Harry Marks: It is very, very easy to work in a vacuum. You have to just sit in your room or your space and just shut the wall off and do it. Sometimes that's brought about by economic constraints. You can't promise everything, but I was fortunate enough to be able to hire people that I really believed in.
Before we are able to visualize on the Macintosh, we had to do storyboards, and we were working in 3D. We really didn't know what we were going to get. So our guys had to imagine this 3D and what we might be able to get, and we'd have to sell this and then hope for the best.
Dale Herigstad, I'm sure this is one of Dale's boards, had this really -- he really understood what I was trying to do when I would tell him "and the thing comes in and the pictures go out." He was able to draw, create frames that were out of the box. What was really there that the audience wouldn't see but they would imagine. The drawings he did were just beautiful. I mean, he really had it. I don't remember how Dale Herigstad came along. I just was amazed at how he could translate something that I'd be waving my hands and saying, "this --" some choreography thing, and he'd just take it away and it would come back better.
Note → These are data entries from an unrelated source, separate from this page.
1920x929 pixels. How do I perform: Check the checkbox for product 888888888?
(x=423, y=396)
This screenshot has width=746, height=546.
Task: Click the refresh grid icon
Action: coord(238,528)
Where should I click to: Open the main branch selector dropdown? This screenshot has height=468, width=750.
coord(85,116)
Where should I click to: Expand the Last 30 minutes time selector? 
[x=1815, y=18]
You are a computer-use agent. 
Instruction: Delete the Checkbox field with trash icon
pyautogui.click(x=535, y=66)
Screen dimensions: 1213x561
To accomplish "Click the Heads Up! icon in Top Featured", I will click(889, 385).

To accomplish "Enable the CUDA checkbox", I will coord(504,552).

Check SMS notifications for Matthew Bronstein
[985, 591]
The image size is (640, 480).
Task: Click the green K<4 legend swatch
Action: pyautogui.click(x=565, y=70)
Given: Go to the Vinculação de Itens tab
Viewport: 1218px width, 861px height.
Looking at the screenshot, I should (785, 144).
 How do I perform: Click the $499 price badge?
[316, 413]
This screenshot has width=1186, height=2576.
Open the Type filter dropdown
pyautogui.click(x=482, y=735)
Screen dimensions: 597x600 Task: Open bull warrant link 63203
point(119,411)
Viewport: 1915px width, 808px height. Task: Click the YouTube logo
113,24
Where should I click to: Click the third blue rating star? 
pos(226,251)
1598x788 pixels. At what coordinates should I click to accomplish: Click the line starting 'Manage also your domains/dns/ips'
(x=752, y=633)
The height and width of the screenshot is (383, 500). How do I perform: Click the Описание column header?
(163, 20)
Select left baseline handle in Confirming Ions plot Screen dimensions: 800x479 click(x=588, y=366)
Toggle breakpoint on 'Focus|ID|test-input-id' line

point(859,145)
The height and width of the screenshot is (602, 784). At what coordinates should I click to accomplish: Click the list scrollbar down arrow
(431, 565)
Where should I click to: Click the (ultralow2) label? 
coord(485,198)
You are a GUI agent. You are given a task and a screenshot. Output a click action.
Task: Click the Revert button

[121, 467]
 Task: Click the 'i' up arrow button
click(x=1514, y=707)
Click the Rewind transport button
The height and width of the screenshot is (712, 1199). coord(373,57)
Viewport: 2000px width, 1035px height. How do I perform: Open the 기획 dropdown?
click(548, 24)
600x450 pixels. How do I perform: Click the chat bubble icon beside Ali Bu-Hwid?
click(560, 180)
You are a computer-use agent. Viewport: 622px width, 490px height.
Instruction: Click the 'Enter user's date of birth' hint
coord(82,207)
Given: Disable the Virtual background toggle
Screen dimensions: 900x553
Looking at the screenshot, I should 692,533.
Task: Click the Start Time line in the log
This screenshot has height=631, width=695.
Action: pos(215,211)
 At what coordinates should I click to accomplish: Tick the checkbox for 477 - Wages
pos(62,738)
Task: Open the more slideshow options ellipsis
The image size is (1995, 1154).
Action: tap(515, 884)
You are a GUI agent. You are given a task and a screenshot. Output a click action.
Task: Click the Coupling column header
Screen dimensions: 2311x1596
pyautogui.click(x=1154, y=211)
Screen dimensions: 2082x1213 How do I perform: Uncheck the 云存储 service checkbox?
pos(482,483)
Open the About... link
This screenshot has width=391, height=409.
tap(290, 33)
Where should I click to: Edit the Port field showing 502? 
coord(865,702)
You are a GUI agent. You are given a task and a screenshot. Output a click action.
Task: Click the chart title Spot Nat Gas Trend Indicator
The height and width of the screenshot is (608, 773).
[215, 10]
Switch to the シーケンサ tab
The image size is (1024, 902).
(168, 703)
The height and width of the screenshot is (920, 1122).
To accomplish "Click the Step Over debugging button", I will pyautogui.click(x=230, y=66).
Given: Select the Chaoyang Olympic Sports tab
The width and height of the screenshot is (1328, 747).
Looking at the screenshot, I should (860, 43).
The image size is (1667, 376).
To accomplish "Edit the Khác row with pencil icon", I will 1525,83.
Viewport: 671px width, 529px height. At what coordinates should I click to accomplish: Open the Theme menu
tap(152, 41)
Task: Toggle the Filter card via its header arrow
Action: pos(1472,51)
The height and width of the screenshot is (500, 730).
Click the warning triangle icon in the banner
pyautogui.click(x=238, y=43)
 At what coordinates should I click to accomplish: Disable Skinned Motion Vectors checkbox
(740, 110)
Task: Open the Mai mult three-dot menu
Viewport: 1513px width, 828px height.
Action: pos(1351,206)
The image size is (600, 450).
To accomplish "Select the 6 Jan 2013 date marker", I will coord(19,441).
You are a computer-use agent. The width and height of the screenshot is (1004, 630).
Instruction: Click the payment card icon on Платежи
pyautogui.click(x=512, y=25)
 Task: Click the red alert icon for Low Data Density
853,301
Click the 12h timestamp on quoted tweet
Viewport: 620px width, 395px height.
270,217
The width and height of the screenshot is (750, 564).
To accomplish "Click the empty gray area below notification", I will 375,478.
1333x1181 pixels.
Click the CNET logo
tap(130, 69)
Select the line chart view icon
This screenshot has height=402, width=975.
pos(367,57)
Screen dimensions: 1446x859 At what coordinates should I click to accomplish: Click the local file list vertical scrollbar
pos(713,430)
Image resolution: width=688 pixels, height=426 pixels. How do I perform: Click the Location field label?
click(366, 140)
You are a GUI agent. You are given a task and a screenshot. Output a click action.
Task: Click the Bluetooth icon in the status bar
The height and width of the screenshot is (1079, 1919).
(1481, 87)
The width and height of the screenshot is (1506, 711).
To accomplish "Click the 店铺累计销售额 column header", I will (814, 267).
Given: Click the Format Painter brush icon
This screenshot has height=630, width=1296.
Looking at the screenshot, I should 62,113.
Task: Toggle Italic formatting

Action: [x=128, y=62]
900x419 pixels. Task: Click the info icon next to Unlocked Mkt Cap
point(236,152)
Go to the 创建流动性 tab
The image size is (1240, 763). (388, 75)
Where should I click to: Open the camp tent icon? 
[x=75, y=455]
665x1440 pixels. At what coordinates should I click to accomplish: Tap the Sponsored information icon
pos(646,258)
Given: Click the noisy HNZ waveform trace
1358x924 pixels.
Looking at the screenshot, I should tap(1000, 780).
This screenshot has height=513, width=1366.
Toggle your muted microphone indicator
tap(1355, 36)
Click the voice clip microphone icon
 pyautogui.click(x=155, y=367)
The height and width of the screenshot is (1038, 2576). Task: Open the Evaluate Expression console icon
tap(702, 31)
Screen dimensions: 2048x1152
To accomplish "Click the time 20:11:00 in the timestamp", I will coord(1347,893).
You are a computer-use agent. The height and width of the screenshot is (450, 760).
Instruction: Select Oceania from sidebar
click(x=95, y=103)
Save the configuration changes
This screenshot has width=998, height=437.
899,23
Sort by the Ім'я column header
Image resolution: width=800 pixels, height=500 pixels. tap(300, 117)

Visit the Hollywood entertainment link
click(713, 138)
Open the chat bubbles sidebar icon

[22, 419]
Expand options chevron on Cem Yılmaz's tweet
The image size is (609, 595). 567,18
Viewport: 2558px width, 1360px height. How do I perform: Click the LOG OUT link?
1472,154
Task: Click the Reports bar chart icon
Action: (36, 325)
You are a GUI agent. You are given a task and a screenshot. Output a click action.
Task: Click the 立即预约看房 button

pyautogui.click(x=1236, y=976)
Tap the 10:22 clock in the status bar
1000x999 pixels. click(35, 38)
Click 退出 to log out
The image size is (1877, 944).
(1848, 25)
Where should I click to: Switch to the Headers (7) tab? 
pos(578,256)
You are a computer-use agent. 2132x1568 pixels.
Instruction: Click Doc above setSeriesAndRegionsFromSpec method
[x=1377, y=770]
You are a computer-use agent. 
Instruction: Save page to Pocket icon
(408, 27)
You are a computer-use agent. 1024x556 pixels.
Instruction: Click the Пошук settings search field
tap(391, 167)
I mean, he could just take that nut and just polish it into a gem. There are a few people like that. Robert Able also. In fact, someone told me this that Lou Dorfsman went to Able because Able was doing my stuff and he said, I want you to do stuff like you're doing for Harry. Bob said, okay, so what have you got? He said no, I want you to do the work. He said, well, no.
Harry comes in with a grid sheet and says this is what I want to achieve and then we figure out how to achieve it, but he just does that. Someone gives us a plan, a guide of what's in his mind. You're coming in here with nothing; you're saying, make me look like ABC. That's basically what he was saying. I think it's a terrible mistake not to collaborate, because the work can only get better. I think it's a terrible mistake and unfortunately this does happen, not to recognize your collaborators, not to push them up on the stage to get the award, because that's-- I mean, it doesn't cost you anything.
Nobody does this alone, you can't. You can, but I think the end result is not going to be as good as a solid collaboration, and I think we had that in the office.